# Task instructions
How many lines in the entries below contain the string "width"? Reply with the number alone.
◇ ◇ ◇ ◇ ◇ ◇ ◇
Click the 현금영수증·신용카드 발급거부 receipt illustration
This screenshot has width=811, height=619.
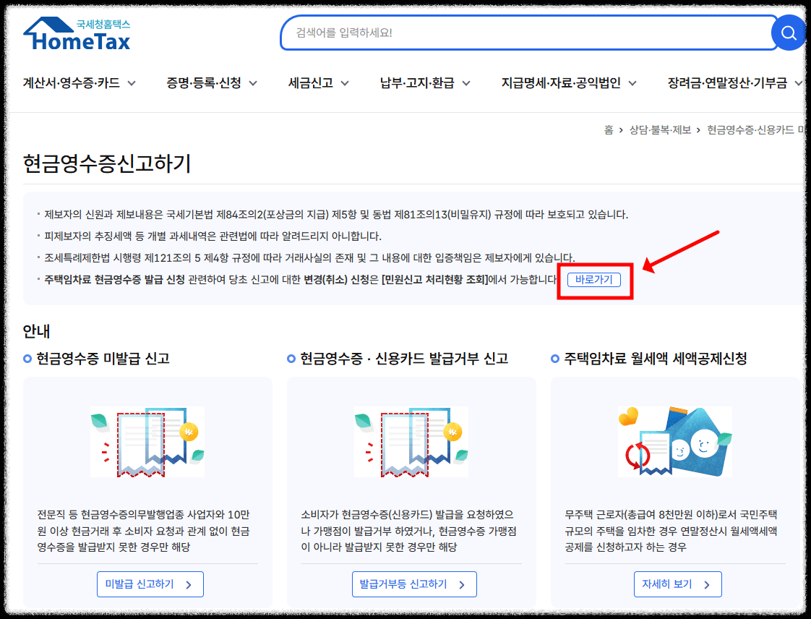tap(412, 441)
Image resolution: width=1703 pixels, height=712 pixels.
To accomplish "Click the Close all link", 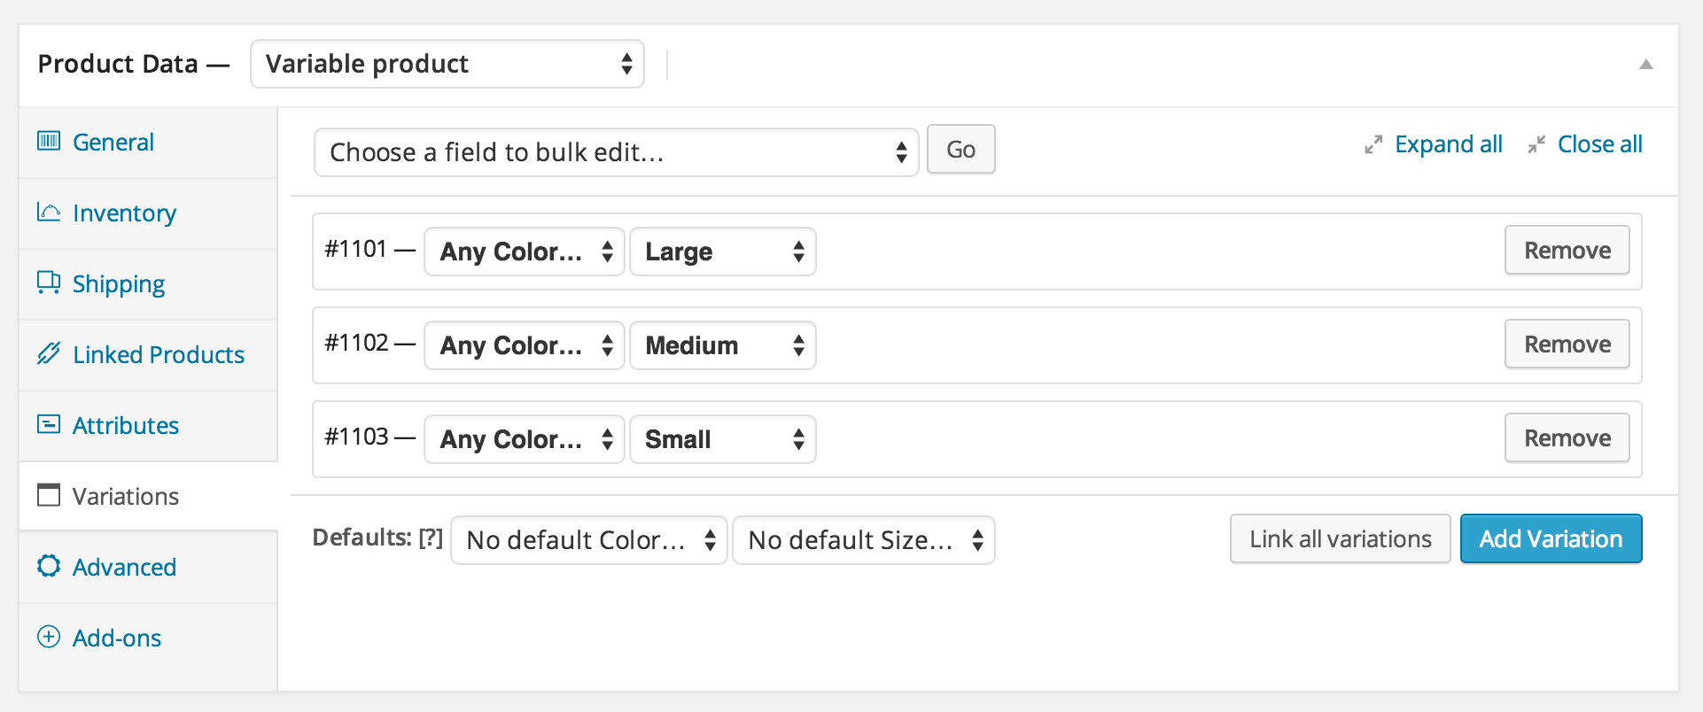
◇ ◇ ◇ ◇ ◇ ◇ ◇
# Answer to the problem
2